Trans-Himalayan & Himalayan

Rises on the Tibetan plateau and cuts through the Himalaya. Snow- and glacier-fed, these run strongly all year — the basis of big hydropower.

Mahabharat

Spring- and rain-fed, rising in the Middle Hills. Spring- and rain-fed, with sharp seasonal swings between flood and trickle.

Churia (Siwalik)

Seasonal, rising in the Siwalik (Churia) foothills. Often dry for much of the year, flashing into spate during the monsoon.

Questions

Nepal's rivers, answered

What are the three major river systems of Nepal?+

Nepal's three great snow-fed river systems are the Koshi (east), the Gandaki (centre) and the Karnali (west). All three rise in or beyond the high Himalaya and flow south into the Ganga in India. The Mahakali forms the far-western border, and a set of smaller Mahabharat-origin rivers (such as the Bagmati and West Rapti) rise in the Middle Hills.

What is the longest river in Nepal?+

The Karnali is Nepal's longest river, running about 507 km within Nepal (around 1,080 km to the Ganga). It rises near Mount Kailash and Lake Manasarovar in Tibet and is Nepal's largest essentially free-flowing river.

What is the largest river system in Nepal?+

The Koshi (Sapta Koshi) is Nepal's largest river system by drainage area and discharge. It gathers seven major Himalayan rivers and drains the highest terrain on Earth, including Mount Everest and Kanchenjunga.

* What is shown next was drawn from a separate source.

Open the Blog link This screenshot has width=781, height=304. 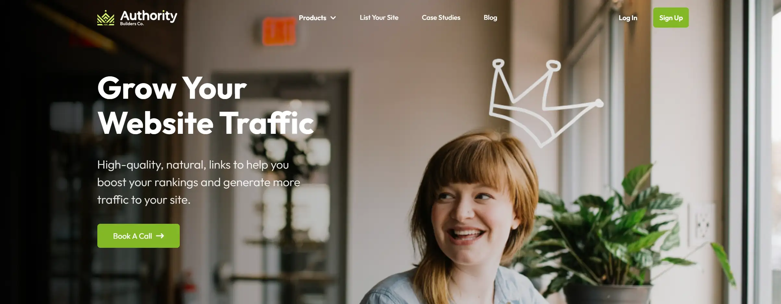click(x=490, y=18)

Why are Nepal's rivers important?+

Nepal's rivers are the backbone of its economy: they hold one of the world's largest hydropower potentials, irrigate the Tarai plains, carry religious and cultural significance, and feed the Ganga basin that hundreds of millions of people depend on downstream.

What is the Sapta Koshi and the Sapta Gandaki?+

'Sapta' means seven. The Sapta Koshi is the seven rivers that combine to form the Koshi (including the Sun Koshi, Arun and Tamor), and the Sapta Gandaki is the seven that form the Gandaki (including the Kali Gandaki, Marsyangdi and Trishuli).

Sources & data note

River lengths and drainage figures are approximate, drawn from standard references and basin studies. The mapped river courses are real centrelines from OpenStreetMap, clipped to Nepal's boundary. Hydropower counts are matched from our own source-cited hydro database.